Hasta komadan çıkmayı başarırsa, muhtemelen önemli nörobilişsel, davranışsal, duygusal ve sosyal kusurları olabilir. Bunların tümü özel bir müdahale gerektirecektir (León-Carrión, Domínguez-roldan ve Domínguez-morales, 2001).
Sonuçlar
Bir bilinç kaybı sürecini içeren ciddi beyin hasarı meydana geldiğinde, hayatta kalma ve gelecekteki komplikasyonları izlemek için acil ve özel tıbbi bakım çok önemli olacaktır.
Koma durumundan muzdarip olmak, sadece birey için değil aile üyeleri için de çok sınırlayıcı bir durumdur.

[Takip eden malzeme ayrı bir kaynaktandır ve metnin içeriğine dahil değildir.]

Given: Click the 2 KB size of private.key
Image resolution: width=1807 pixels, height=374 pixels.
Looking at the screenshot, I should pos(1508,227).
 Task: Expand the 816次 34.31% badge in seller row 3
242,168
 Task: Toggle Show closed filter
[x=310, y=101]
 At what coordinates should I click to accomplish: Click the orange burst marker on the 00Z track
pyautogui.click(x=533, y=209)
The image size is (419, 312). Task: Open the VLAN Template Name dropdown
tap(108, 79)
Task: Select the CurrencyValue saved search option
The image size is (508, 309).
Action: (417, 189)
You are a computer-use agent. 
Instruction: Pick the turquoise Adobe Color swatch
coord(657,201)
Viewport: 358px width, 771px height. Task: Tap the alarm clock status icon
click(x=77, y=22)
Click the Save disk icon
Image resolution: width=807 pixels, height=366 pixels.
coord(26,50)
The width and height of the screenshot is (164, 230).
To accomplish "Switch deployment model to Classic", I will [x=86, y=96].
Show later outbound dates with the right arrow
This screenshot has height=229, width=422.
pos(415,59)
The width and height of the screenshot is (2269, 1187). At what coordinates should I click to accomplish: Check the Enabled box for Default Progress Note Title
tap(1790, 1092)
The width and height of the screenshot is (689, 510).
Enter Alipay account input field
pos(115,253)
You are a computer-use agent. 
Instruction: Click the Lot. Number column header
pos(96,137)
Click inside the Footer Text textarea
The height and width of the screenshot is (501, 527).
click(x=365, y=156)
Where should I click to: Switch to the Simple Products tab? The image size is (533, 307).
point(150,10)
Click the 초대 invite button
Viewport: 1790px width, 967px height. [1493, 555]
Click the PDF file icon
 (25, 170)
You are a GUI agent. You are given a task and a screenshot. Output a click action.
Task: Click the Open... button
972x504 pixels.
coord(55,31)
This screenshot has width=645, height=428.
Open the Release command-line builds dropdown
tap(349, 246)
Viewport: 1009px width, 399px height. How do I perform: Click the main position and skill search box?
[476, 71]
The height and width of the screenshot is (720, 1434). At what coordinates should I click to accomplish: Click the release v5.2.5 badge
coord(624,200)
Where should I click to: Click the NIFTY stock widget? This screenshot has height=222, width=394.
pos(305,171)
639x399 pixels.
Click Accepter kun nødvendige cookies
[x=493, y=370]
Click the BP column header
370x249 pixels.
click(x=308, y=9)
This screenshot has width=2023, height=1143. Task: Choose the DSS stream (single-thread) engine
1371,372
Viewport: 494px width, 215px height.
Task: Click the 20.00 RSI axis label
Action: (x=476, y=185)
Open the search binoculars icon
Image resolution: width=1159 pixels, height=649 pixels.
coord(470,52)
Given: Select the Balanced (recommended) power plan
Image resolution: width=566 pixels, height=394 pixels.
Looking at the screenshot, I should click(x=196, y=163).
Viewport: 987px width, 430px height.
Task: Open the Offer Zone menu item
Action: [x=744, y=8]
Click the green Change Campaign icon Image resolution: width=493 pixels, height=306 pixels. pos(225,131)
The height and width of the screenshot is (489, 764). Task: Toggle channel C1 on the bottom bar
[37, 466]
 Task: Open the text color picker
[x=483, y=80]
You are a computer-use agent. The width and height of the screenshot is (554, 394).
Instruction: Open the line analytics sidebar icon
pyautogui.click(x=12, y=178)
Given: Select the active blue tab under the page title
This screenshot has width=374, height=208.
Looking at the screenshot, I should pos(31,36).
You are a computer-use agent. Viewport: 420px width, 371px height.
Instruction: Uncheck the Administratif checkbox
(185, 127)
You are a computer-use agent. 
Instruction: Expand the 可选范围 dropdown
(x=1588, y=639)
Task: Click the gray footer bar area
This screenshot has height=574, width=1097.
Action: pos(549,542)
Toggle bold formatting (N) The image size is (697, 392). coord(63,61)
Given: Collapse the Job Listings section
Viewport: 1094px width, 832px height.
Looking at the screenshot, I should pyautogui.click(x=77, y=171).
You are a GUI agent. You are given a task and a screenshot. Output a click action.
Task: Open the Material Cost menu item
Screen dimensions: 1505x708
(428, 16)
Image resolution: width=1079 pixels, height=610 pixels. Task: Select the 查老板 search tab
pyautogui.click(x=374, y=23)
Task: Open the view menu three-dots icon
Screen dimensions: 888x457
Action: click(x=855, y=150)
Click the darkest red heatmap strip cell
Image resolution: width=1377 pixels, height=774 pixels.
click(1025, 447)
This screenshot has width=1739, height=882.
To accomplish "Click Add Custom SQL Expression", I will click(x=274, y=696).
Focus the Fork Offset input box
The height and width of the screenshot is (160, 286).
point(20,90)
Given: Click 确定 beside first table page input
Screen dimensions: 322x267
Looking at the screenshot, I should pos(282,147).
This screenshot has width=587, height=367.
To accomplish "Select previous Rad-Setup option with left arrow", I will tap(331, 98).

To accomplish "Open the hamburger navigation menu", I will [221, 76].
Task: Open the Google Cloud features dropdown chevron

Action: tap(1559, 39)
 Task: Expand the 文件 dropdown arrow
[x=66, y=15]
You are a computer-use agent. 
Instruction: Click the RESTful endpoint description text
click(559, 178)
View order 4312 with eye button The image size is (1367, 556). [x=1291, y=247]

Çoğu durumda, ailenin durumla yüzleşmek için destek, rehberlik ve hatta psikoterapi alması gerekecektir (Más-Sesé ve diğerleri, 2015).
Hasta ister olumlu bir şekilde gelişsin, ister koma ısrarcı bir duruma yol açarak devam ederse, ailenin tıbbi ve rehabilitasyon ekipleriyle koordineli ve organize bir şekilde çalışması elzem olacaktır.
Referanslar
- De Castro, P. (2008). Acil serviste bilinci değişmiş hasta. An. Syst. Sanit. Navar. 2008, 31 (1), 87-97.
- del Puerto Gala, M., Ochoa Linares, S., Pueyo Val, J. ve Cordero Torres, J. (2012). Bilinç seviyesinin değişmesi. SemFYC, Acil Durumlar ve Acil Durumlar El Kitabında (s. 29-44).
- Hodelín-Tablada, R. (2002). Kalıcı bitkisel durum. Bilinç değişiklikleri üzerine güncel tartışmanın paradigması. Rev Neurol, 34 (11), 1066-109.
- León-Carrión, J.; Domínguez-Rondán, JM; Domínguez-Morales, R .;. (2001). Koma ve Bitkisel Durum: Tıbbi-yasal yönler. İspanyol Nöropsikoloji Dergisi, 63-76.
- Más-Sesé, G., Sanchis-Pellicer, M., Tormo-Micó, E., Vicente-Más, J., Vallalta-Morales, M., Rueda-Gordillo, D.,. . . Femenia-Pérez, M. (2015). Kronik hastalar için uzun süreli bir hastanede değişen bilinç durumları olan hastalara dikkat. Rev Neurol, 60 (6), 249-256.